Mengenal Retinol dan Manfaatnya untuk Kulit

Retinol merupakan salah satu kandungan yang sedang populer di kalangan skincare enthusiast. Kandungan retinol ini sering ditemukan pada berbagai produk perawatan kulit, khususnya yang berlabel anti aging. Selain itu, retinol juga dipercaya bisa memperbaiki tekstur, pigmentasi, dan warna kulit secara transformatif. 

Retinol adalah turunan dari vitamin A yang dapat bekerja secara efektif untuk merangsang pergantian sel kulit dan meningkatkan produksi kolagen. Tidak hanya itu, retinol bertugas sebagai antioksidan yang mampu menangkal radikal bebas. Jadi, tidak heran kalau retinol sering disebut sebagai kandungan terbaik untuk melawan penuaan. 

Walau dikenal sebagai kandungan skincare khusus anti-aging, pada awalnya retinol digunakan sebagai obat jerawat sekitar tahun 1970 an. Namun, para peneliti menemukan fungsi lainnya, salah satunya mencegah penuaan.

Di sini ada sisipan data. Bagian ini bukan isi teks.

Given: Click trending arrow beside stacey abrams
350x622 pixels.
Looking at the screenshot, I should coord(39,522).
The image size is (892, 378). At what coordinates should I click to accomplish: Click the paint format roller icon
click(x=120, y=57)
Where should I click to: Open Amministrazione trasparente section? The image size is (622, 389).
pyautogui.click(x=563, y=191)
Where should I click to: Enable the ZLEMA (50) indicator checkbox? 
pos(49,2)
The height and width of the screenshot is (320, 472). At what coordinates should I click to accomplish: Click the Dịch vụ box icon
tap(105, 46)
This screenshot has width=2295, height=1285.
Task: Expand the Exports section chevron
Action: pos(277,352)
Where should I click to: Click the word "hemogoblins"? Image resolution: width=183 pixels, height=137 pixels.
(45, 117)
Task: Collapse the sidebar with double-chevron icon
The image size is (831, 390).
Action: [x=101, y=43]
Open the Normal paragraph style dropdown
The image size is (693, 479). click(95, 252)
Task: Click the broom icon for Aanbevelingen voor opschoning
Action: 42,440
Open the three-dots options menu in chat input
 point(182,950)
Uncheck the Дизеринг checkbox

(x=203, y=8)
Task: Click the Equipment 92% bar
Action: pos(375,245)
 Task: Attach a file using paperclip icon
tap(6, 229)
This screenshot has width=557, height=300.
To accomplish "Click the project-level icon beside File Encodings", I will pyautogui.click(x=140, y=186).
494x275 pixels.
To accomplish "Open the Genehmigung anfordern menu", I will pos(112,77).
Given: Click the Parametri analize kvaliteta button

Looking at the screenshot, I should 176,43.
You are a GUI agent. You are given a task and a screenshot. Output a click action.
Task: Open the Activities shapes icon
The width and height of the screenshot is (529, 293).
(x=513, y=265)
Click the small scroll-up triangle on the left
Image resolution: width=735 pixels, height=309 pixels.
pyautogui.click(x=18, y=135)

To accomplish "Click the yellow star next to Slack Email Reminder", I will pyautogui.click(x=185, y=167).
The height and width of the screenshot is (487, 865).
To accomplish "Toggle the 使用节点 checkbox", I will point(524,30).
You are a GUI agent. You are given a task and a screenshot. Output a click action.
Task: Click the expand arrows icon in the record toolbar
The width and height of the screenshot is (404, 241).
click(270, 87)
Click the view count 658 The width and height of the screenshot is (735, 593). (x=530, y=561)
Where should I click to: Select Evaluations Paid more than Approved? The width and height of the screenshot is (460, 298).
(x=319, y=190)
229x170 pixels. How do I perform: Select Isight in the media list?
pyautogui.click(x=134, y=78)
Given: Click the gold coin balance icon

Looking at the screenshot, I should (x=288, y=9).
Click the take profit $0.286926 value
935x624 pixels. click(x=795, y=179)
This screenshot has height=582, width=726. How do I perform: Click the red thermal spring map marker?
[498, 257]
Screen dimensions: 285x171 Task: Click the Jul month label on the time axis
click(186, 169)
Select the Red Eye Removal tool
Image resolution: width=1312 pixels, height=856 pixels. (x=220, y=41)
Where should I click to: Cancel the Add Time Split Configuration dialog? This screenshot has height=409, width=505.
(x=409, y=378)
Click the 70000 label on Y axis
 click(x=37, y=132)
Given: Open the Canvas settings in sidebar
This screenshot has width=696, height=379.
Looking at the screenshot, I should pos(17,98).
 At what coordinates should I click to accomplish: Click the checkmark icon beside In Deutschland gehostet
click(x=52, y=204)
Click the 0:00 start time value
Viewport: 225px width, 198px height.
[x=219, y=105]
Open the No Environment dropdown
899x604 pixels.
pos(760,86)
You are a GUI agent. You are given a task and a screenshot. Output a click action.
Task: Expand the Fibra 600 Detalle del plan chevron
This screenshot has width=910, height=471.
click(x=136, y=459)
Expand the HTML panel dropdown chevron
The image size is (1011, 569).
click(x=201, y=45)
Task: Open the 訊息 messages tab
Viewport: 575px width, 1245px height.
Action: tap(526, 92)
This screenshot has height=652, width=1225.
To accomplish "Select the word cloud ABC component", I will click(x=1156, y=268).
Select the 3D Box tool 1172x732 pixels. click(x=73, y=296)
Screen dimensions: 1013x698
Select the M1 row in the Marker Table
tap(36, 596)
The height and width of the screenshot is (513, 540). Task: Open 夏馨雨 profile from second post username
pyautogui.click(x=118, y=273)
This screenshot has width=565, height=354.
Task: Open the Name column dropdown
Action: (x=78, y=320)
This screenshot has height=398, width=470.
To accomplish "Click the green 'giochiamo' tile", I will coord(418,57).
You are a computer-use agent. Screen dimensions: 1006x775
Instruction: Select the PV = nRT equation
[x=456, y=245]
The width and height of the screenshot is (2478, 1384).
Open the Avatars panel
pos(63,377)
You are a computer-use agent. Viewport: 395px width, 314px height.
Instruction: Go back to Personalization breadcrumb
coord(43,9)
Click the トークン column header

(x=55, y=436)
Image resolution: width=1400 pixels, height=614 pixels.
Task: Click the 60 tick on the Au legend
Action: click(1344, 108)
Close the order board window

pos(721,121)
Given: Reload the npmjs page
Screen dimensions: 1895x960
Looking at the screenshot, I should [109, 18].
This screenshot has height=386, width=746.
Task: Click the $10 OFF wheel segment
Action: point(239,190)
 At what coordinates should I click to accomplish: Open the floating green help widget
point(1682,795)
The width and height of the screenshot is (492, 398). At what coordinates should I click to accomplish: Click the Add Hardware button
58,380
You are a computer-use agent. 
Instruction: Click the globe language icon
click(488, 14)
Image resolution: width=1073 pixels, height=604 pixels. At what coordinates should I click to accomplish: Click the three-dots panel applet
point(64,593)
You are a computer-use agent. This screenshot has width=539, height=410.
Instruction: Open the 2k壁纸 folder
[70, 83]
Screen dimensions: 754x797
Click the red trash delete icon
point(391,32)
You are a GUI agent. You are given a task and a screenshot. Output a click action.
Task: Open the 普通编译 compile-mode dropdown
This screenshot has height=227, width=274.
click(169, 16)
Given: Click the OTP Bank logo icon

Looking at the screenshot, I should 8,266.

Retinol dapat membuka pori-pori sehingga kulit mampu menyerap obat jerawat dengan baik. Selain itu, retinol  juga dapat mencegah jerawat muncul kembali dengan cara mengurangi produksi minyak berlebih dan meredakan peradangan pada kulit. Dengan begitu, tidak terjadi penyumbatan pori-pori yang merupakan awal terbentuknya jerawat.

Kandungan retinol memang cocok untuk digunakan pada usia di atas 30 tahun. Namun, tidak ada salahnya kalau kamu ingin menggunakan retinol sebelum menginjak usia 30 tahun sebagai langkah pencegahan pada penuaan dini. 

Untuk mengatasi penuaan, retinol ini bekerja dengan menstimulasi kemampuan sel kulit untuk beregenerasi. Hal ini akan membuat pori-pori lebih bersih dan penampakannya terlihat lebih kecil sehingga warna kulit lebih merata dengan tekstur lembut dan halus. 

Cara aman memakai kandungan retinol adalah menggunakannya secara bertahap dan beri jeda setiap harinya. Karena penggunaan retinol secara berlebihan bisa menyebabkan kulit kering dan kemerahan. 
Selain itu, gunakan retinol pada malam hari dan pakai sunscreen pada pagi hari untuk menghindari iritasi dan kemerahan karena retinol merupakan senyawa kimia yang sensitif terhadap paparan sinar matahari.